Knowing there would be a bracing wind, I climbed out and began to put on more layers. As I did, I could see birders to the left and right with cameras and scopes pointed across the breachway. All things being equal, I ventured to the right, where the water forms a kind of inlet. There swam the second misplaced visitor of the day: the Pacific loon.

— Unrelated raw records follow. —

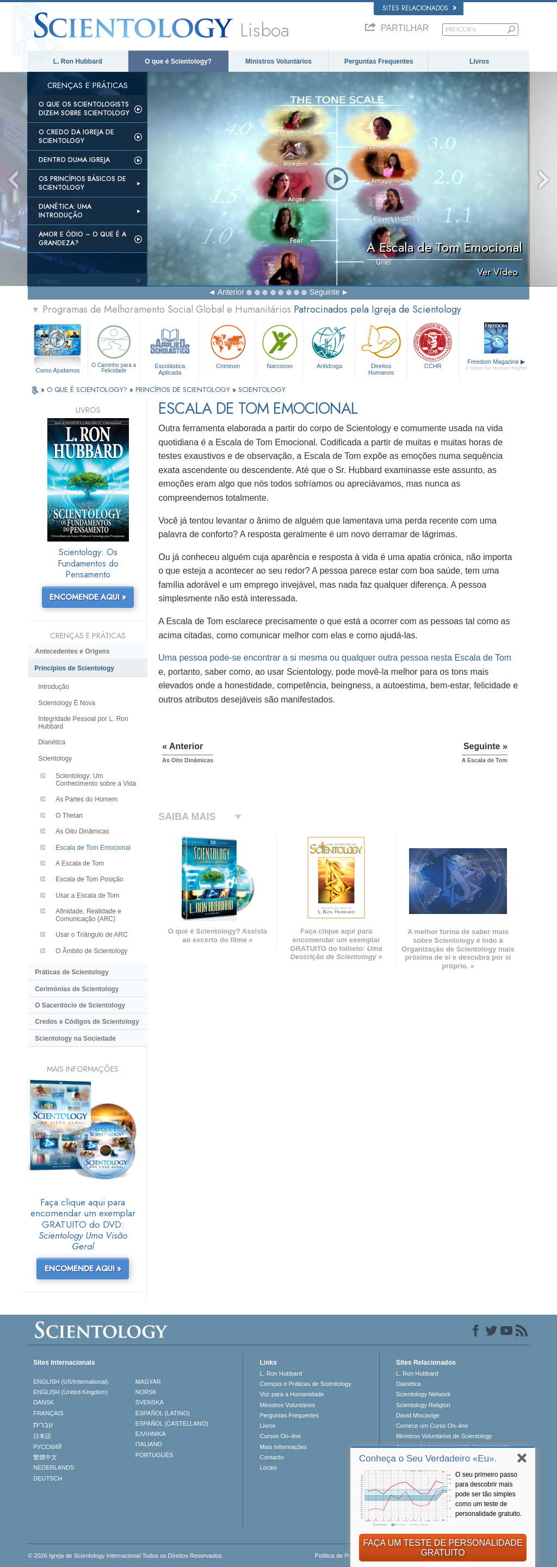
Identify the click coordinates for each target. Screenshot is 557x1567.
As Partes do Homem (86, 799)
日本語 (42, 1436)
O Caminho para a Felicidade (114, 348)
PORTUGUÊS (154, 1455)
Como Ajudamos (58, 370)
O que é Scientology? (178, 61)
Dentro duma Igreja (74, 160)
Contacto (271, 1457)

Why in the world it was across the country from its normal wintering grounds was impossible to tell, but here it was, solitary but not seeming to have any difficulty in its new environment. If it had brought a few friends, perhaps it would have engaged in the type of behavior described in the Cornell Lab of Ornithology’s website:

“Pacific and Arctic loons in the waters off Japan in late winter forage cooperatively, swimming under and around schools of sand lance (a small fish) and concentrating them into an area about one meter in diameter. Japanese fishermen exploited this habit by fishing for sea bream that gathered to feed on the sand lance. With such assistance from the loons, the fishermen could earn a year’s livelihood in February and March alone; as a result, the loons were worshiped as messengers from heaven. Now, this practice has ceased because of unexplained declines in loon populations, collapse of sea bream populations, and adoption of other fishing methods.”
– Allaboutbirds.org

© Jim Gilbert, NJ, Deal, March 2007

© Jim Gilbert, NJ, Deal, March 2007

 

 

 

 

 

 

 

 

Eventually, the larger flock of birders assembled nearer the mouth of the breachway became an irresistible temptation. No one turned as I approached. Each was fixated on something on the far side of the Breachway. Before lifting the binoculars to my eyes, I could make it out: amid the tans, grays, and browns of the winter dune was a stark black and white shape. Bubo scandiacus – the snowy owl.

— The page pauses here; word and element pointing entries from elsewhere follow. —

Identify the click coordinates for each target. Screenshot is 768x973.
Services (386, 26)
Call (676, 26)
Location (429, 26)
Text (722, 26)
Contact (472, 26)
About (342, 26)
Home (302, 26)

It may be fair to say that this year’s irruption has been to birders what the arrival of Taylor Swift to her new digs in Watch Hill has been to teenagers. The internet has been buzzing with reports, and photos of it have warmed the hearts of many a winter birder. Unlike most owls, the snowy is a diurnal animal, an adaptation to the months-long daylight hours of its home territory hundreds of miles north of here. This, coupled with its habit of perching in open areas, has been a boon to fans of owls, since it makes viewing unusually simple.

ianplant.com

ianplant.com

 

Birds of America, a 1917 guide, describes the habits of the snowy this way:

“(The diurnal habit of the owl) has been discovered too late by many a Crow engaged with his brethren in the pleasing diversion of mobbing the big white specter sitting on a limb motionless, and presumably blind, because obviously an Owl. For, let one of the black tormentors come near enough and the ghost suddenly launches out on strong, silent wings, the great talons strike and close, and there is a Crow who would have been wiser but for the circumstance that he is very dead.”
– George Gladden

I spent hours watching the snowy, often sharing my binoculars with dozens of people who had come to the area either by coincidence or design. Each time I passed them the binoculars, the story was the same: “Oh my GOD! He’s MAGNIFICENT!” Yes, yes he is.

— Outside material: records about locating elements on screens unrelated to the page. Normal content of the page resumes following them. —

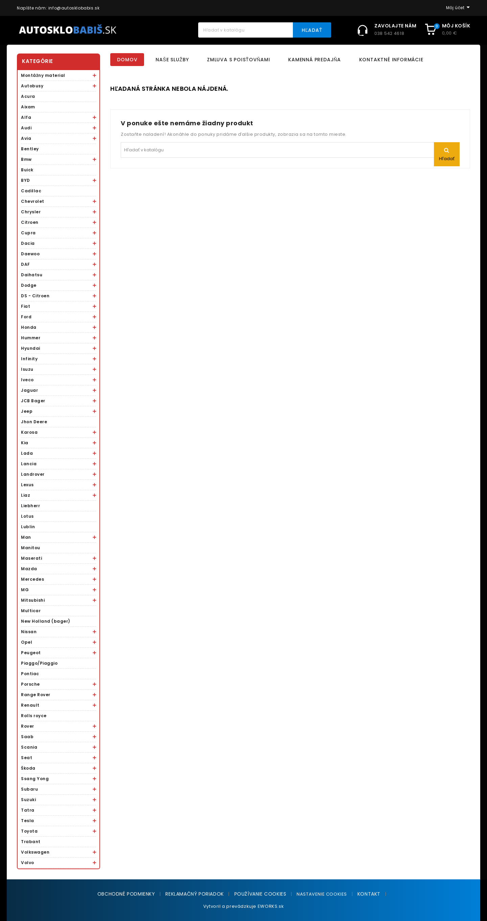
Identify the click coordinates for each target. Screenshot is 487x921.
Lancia (29, 464)
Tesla (27, 820)
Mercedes (32, 579)
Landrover (33, 474)
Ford (26, 317)
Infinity (29, 359)
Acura (28, 96)
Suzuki (28, 799)
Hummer (30, 338)
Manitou (30, 548)
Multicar (31, 611)
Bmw (26, 159)
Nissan (29, 632)
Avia (26, 138)
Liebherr (30, 506)
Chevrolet (32, 201)
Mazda (29, 569)
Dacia (28, 243)
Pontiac (30, 674)
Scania (29, 747)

Eventually the cold and wind drove me back to the van. Today was the first day of a new year, and it had begun with not one, not two, but three never before seen creatures for my bird list. Whatever other visitors the year brings, those three firsts on the first will be enough to keep me warm for a long time.

Note: Facebook has a new page called Project SNOWstorm with information about the snowy, as well as about the group’s goal of extending research about these animals while they are local. Also, the newly formed Rhode Island Birders has a great FB page for the latest sightings of all types of birds.

2 Comments

  • Nice read Hugh, i love you’re blog.

    • Thanks, Paul! I have a lot of fun doing it!